Mwanda Musonda - COMESA

Mr Mwansa Musonda is a Senior Trade Advisor at the Common Market for Eastern and Southern Africa (COMESA). He is an Economist by profession. Prior to joining COMESA, Mr Musonda previously worked for the Zambia State Insurance Corporation and the Export Board of Zambia at the where he worked in various capacities rising to become its Chief Executive. Mr Musonda has also done several consultancy assignments for a number of organisations in trade promotion strategies, export marketing, country economic analysis and research reports, and training strategies for trade promotion officials. He has done numerous research assignments and served as a resource person to various meetings and workshops of United Nations Conference on Trade and Development, the World Trade Organisation, the Organisation for Economic Co-operation and Development and several research institutions in eastern and southern Africa.
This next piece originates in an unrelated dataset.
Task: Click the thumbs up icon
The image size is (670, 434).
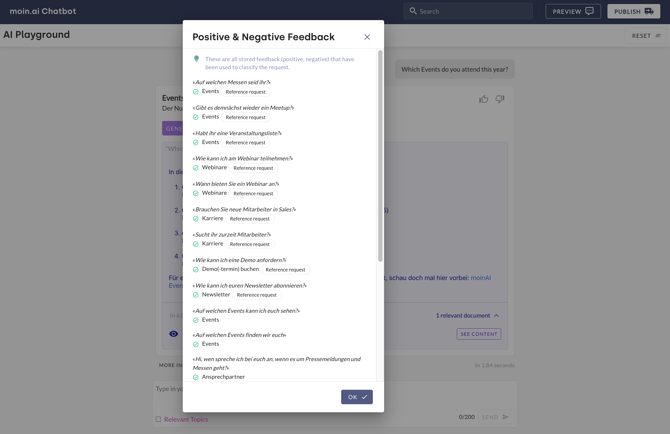Action: [x=484, y=99]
Mr Musonda has also served as a Director on the Boards of several companies.

At COMESA, he deals with the liberalisation and integration of the regional trade regime (the Free Trade Area and preparations for the Customs Union), trade disputes, the formulation and implementation of the regional competition law and policy, and multilateral trade issues including food aid. He has been among COMESA’s delegates, in an observer capacity, to the WTO Ministerial Conferences of 1999, 2001, 2003 and 2005.

 

Cornelius T. Mwalwanda – United Nations Economic Commission for Africa (UNECA)

Trade and development economist, as well as central banker with extensive knowledge of international finance and problems of structural adjustment of African economies as well as multilateral trade negotiations. After serving his country Malawi, Dr Mwalwanda joined the United Nations Economic Commission for Africa (ECA) in 1990, and has served as Chief of the Monetary and Financial Relations Section in the former Trade and Development Finance Division, and Team Leader of the Trade, Debt and Finance in the Economic and Social Policy Division. He often served as substantive Officer-in-Charge of the former Trade and Development Finance Division (TRID), and the Economic and Social Policy Division (ESPD). He has been involved in substantive organization of a number of key meetings and conferences at ECA.
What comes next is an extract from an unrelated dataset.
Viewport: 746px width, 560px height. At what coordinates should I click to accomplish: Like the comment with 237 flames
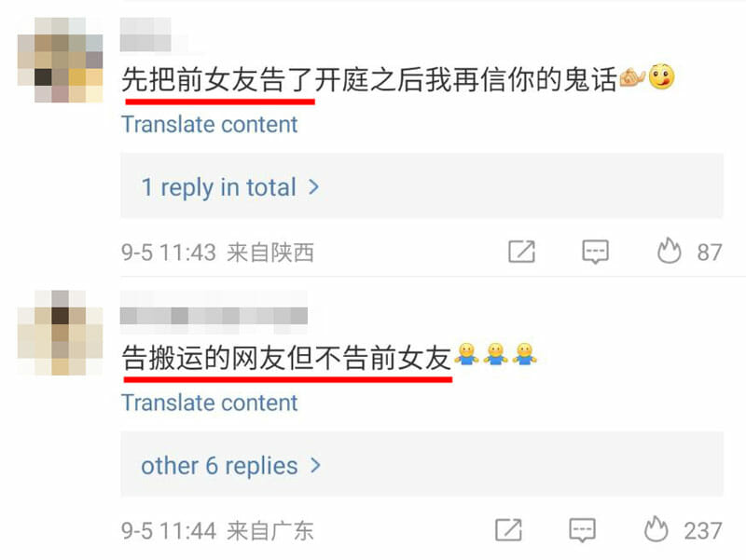click(x=656, y=529)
He subsequently was appointed Principal Advisor and Head of the ECA Geneva Advisory Services. In this capacity, he supervised and coordinated the activities of the ECA Geneva Liaison Office in Switzerland, which serves as an important link between the ECA Headquarters in Addis Ababa (Ethiopia) and the Geneva-based international organizations, such as the World Trade Organizations (WTO) and the United Nations Conference on Trade and Development (UNCTAD). The Activities of the ECA Geneva Advisory Services include providing technical support to the African WTO Geneva Group and African countries in trade negotiations in the WTO as well as support to UNCTAD-related activities.

 

Hansjörg Neun - CTA

Since May 2005, German-born Dr Hansjorg Neun, became Director of CTA. He holds a PhD. in social and economic sciences. He is the author of a thesis on "transfers of technical cooperation development projects to developing countries". With considerable field experience in Africa (especially in Burkina Faso, Ethiopia and Egypt), Dr Neun has managed projects and major programmes for German and European technical development agencies. He is also skilled in negotiating with governments, donors and international institutions. In addition, he has a wide-ranging knowledge of rural development, food security and natural resource management issues.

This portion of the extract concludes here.